● **WHAT THE TASK ASKS**
Locate each line in the material below that contains the word "checkbox", and copy those lines out.

* begin RECORDS PROVIDED *

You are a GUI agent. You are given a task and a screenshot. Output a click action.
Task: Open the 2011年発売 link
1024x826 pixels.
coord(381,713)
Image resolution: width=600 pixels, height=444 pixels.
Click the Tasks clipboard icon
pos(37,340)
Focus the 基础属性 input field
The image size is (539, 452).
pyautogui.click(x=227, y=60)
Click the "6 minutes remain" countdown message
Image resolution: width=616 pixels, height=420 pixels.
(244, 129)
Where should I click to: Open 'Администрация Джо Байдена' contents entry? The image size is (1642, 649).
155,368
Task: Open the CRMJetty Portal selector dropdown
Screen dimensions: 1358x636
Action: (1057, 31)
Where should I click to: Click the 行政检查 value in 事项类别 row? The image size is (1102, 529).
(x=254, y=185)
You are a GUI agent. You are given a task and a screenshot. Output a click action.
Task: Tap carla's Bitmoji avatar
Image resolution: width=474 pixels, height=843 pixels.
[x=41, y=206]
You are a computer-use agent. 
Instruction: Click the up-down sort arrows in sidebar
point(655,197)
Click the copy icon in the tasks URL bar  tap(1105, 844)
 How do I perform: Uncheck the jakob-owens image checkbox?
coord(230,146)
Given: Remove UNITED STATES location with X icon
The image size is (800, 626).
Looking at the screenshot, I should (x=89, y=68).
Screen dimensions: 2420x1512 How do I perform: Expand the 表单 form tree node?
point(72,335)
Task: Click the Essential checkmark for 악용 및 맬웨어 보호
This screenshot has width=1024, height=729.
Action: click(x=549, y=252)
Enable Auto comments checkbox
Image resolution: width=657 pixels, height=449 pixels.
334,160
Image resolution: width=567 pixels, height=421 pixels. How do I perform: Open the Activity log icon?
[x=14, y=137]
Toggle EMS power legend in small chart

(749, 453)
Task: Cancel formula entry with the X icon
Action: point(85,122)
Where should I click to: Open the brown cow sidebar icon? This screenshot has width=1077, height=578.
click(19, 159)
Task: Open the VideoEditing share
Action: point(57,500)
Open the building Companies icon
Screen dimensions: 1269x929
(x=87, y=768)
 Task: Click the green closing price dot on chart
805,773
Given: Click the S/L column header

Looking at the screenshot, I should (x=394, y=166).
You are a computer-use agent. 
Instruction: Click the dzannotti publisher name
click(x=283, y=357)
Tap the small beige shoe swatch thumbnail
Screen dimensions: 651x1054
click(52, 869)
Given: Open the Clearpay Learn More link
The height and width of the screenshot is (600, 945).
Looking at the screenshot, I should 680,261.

* end RECORDS PROVIDED *

● **RESULT FOR THIS EXERCISE**
 How do I perform: Uncheck the jakob-owens image checkbox?
Enable Auto comments checkbox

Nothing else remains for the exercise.